If you look at the British and American educational systems, America looks like a country with a much higher general level of numeracy. In Britain, only 12% of 17-year-olds do Maths A-level, which is where calculus and, for that matter, probability are studied. It's not just perfectly possible to be a lawyer or an agent or an editor in Britain and have studied no mathematics after the age of 16; it's highly probable that people holding those jobs have never seen a delta in their lives. In America, on the other hand, a year of calculus is commonplace for all kinds of people who don't plan to do further work in mathematics or the sciences. What I might expect, in other words, is a dramatic difference between my British and American contacts. In Britain I might expect the mere phrase "exponential decay" to bring on glazed eyes and wild terror; in America, on the other hand, I might expect to -- that is, if I explained the problem in terms of exponential decay I might expect instant recognition, but in fact I might expect not to have to explain. It's not my job, surely, to explain the underlying mathematics to the business people? Isn't it their job to know these things, and bring them to bear whether I understand them or not? (A knowledge of calculus may be helpful for some works of fiction, but it's surely not a prerequisite? Shouldn't all writers have the benefit of numerate business advisors?) Anyway, it does seem to me that I might reasonably expect to find common ground with the mathematically superior Yanks. But. Well. Hm.
A reader told me a while back that he thought most people had a romantic idea of writers, which writers, for the most part, maintained, and that writers did not talk about money, either because they were themselves romantics, or because they thought talking about it would look pedestrian and unromantic. But it's not, actually, that money is the thing that I'm thinking about.

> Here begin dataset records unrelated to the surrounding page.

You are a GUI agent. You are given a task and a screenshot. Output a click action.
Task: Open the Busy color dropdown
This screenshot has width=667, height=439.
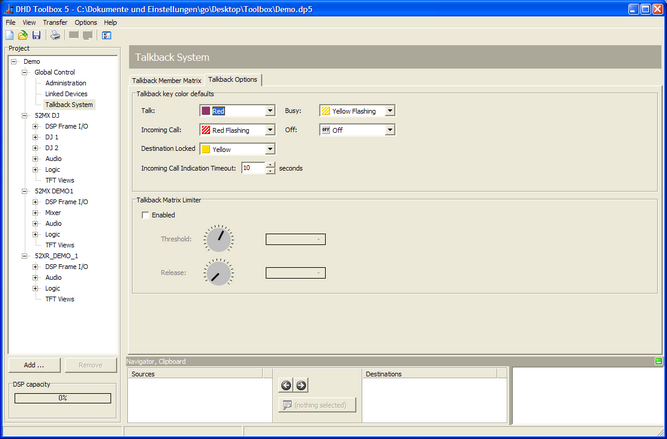390,111
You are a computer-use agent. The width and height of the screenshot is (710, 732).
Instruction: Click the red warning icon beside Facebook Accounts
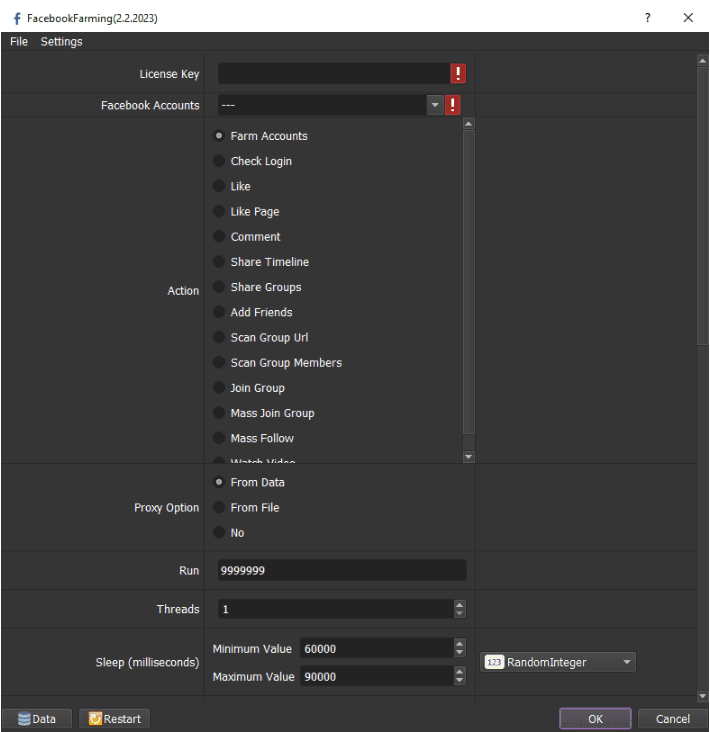click(453, 105)
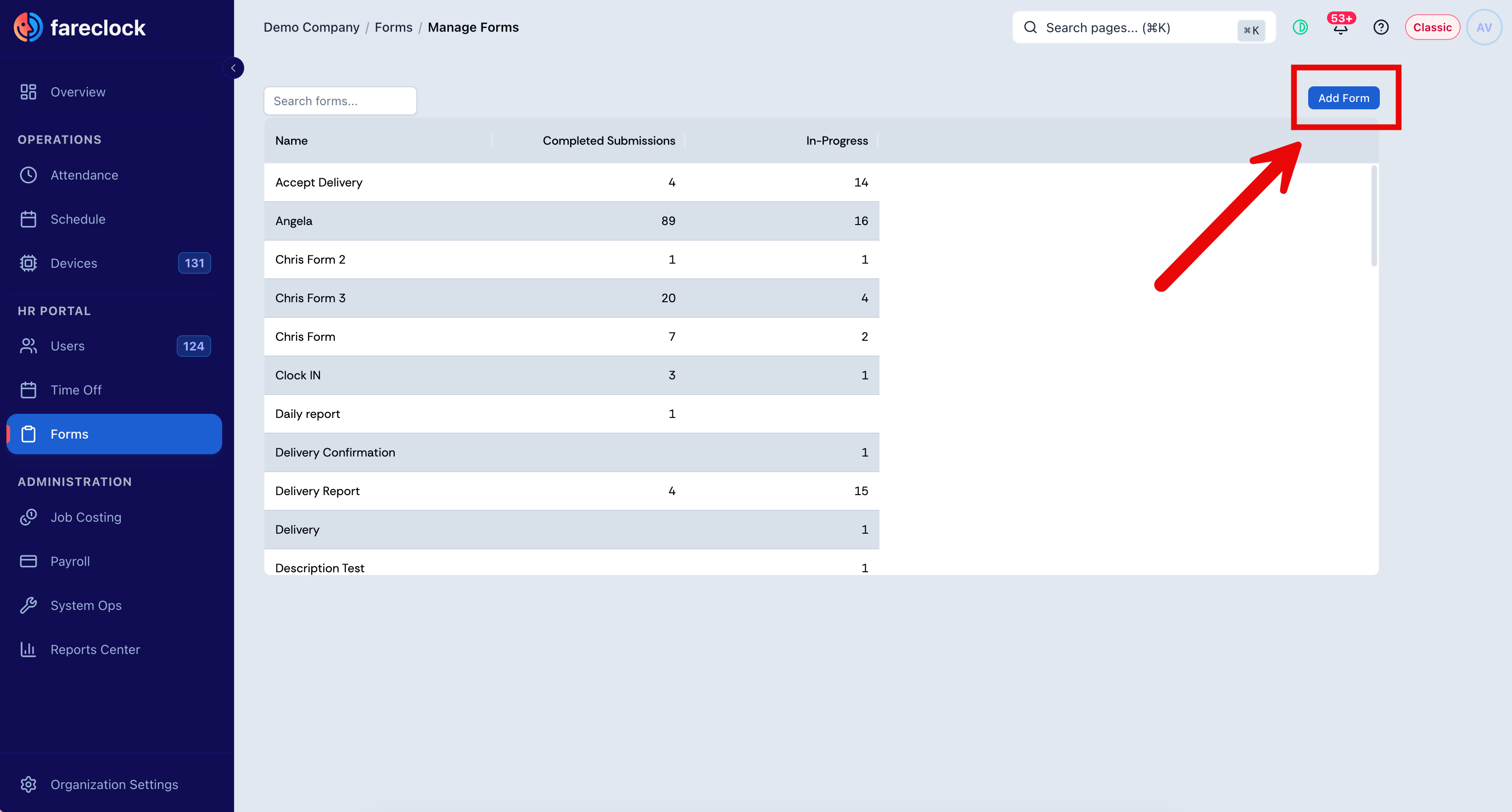Screen dimensions: 1512x812
Task: Open the notifications bell icon
Action: (x=1340, y=27)
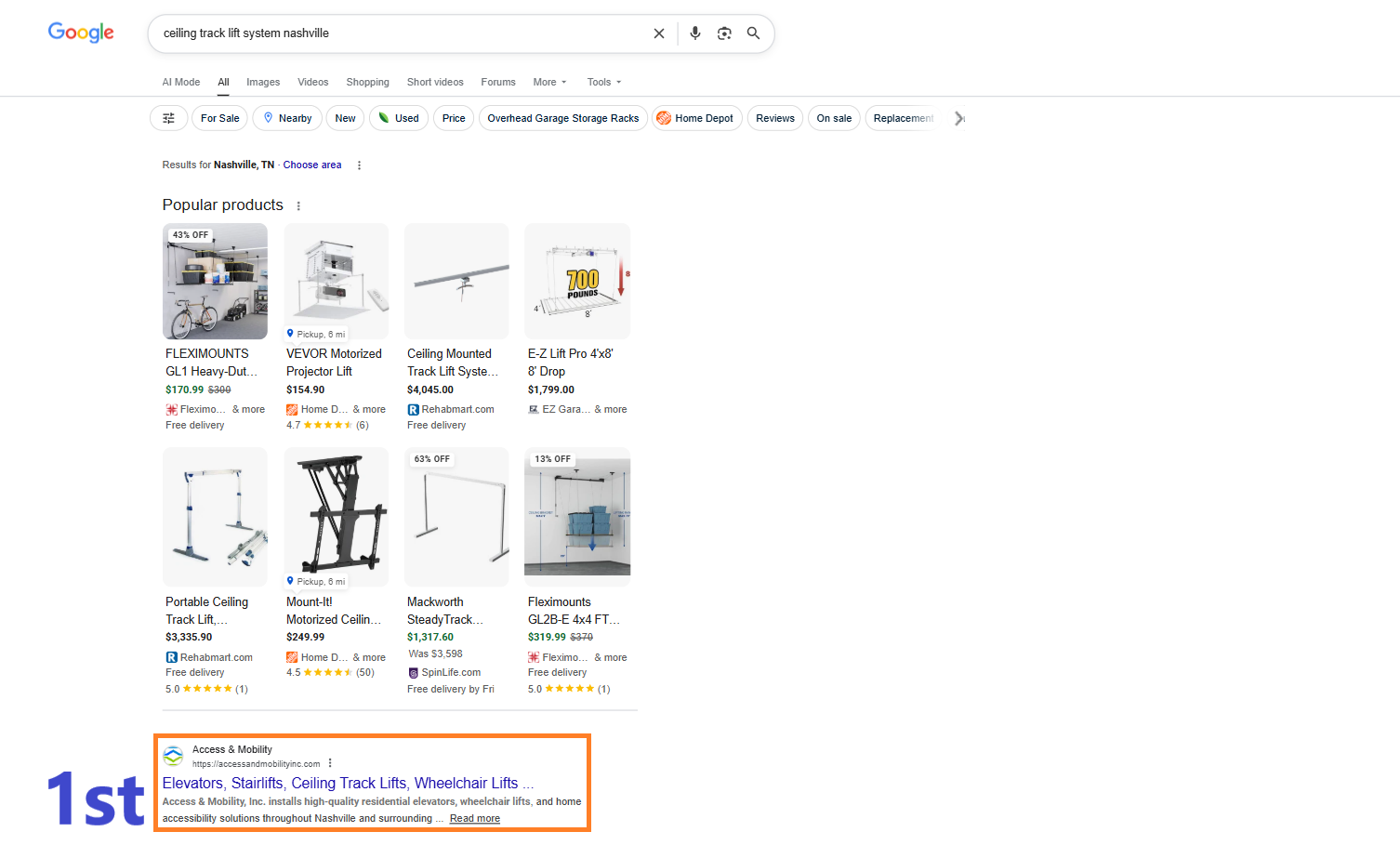Click the Choose area link

312,165
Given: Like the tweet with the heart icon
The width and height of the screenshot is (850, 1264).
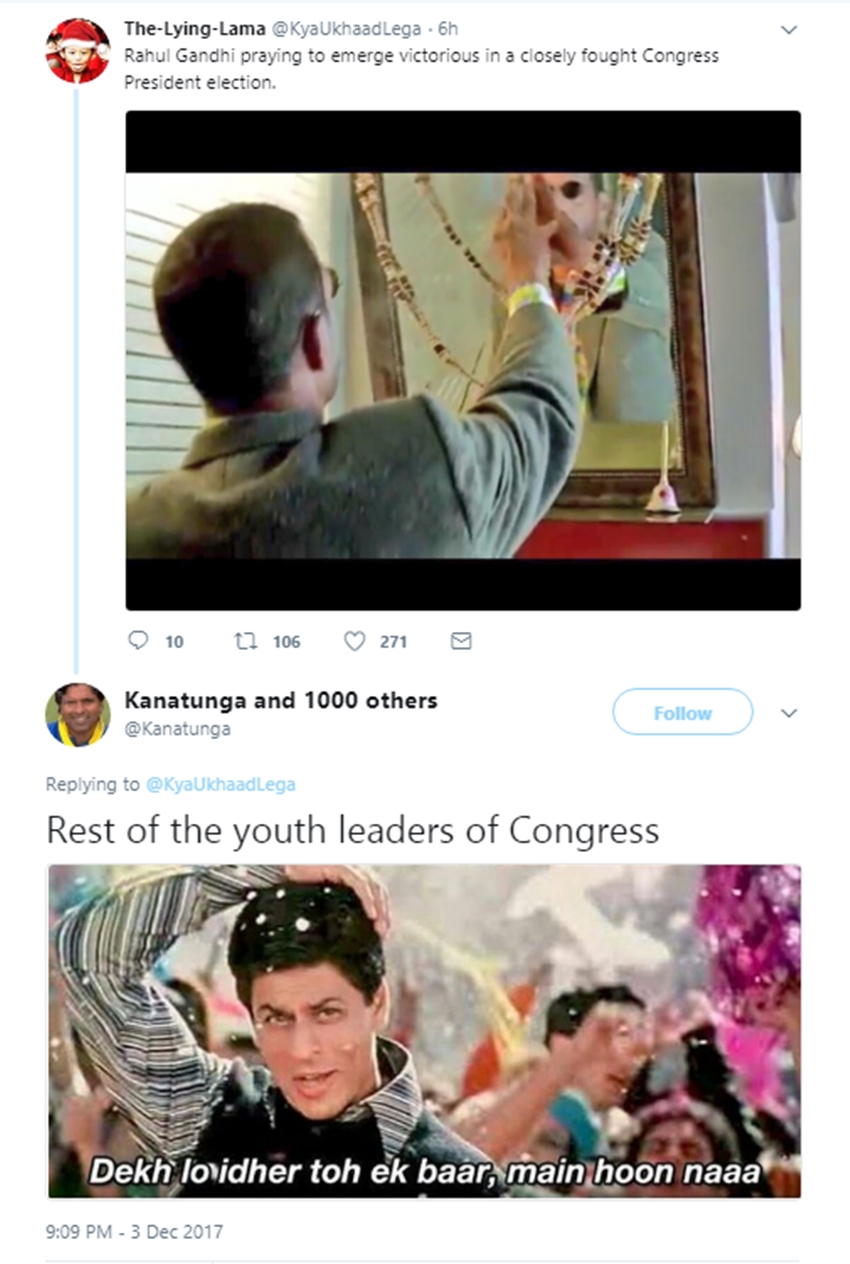Looking at the screenshot, I should coord(354,641).
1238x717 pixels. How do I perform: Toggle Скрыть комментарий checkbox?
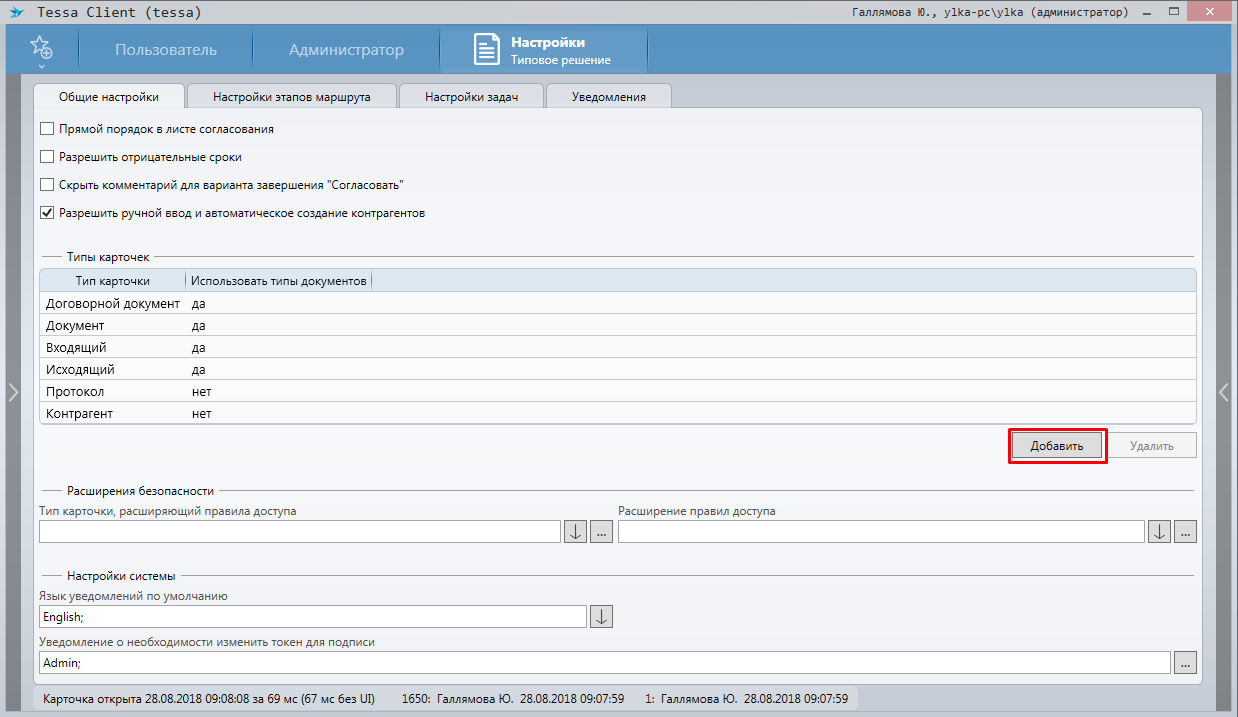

I'd like to avoid going insane. Having a book go dead does something to the mind; you stand on railway platforms and you don't know whether the body will throw itself in front of the train. I think Leonard Cohen is right - it's not in the same class as having your fingernails pulled out - but it still makes falling in front of a train look good.
The thing is, though, that I don't expect a lawyer or an agent to understand what it feels like to have a book go dead. I don't expect them to understand what it's like to hold a Stanley knife in the hand and not know what will happen next. (Will it slash a wrist? The throat? What's going to happen?) With money, though, we're talking about the quantifiable, we have (I think) common ground. I can talk about this in their terms, and they'll get it, and because maximization of money is on my side I won't have any problems.
Well. Um. Hm.
Should probably consign this to the Drafts Folder. Drama is closing for the night. The staff are stacking chairs, they want to go home. I'm outstaying my welcome.
2 comments:
Step away from the platform. Put the knife down. Do something fun (whether it's a cipher or a boatride on the Rhine or run around the block a few times or go to a bad movie—Harry Potter, maybe?—with a friend, trash a celebrity, whatever).
Step away from the book. Put the book down. Then, refreshed, discuss it with someone else, show it to someone, get input from a colleague (maybe not a friend). Reread it in a single sitting (or two) to catch your own drift. Commit to it again, like a first spouse you regret letting drift away.
Best,
Jim H.
If you sell the books you've written on your site the same way you offered YNH, the ones you have completed and put aside, I will buy them. I'm sure others will as well.
I'll bet you've considered this, and that there's a reason why you've decided against it. But I will give you money for your art, for a PDF copy of YNH without the pictures removed, for short stories and chapter installments, for the false starts and unfinished, for things you want people to read, anything. I want to spend money on these things.
So, and this is my naïveté speaking, fuck the publishers. Get a Creative Commons license, sell your work yourself. Go to a vanity publisher, offer hard copies to the people that want them. Don't have time to manage this nonsense? Get an enthusiastic assistant (maybe they'll even take dictation if you go blind).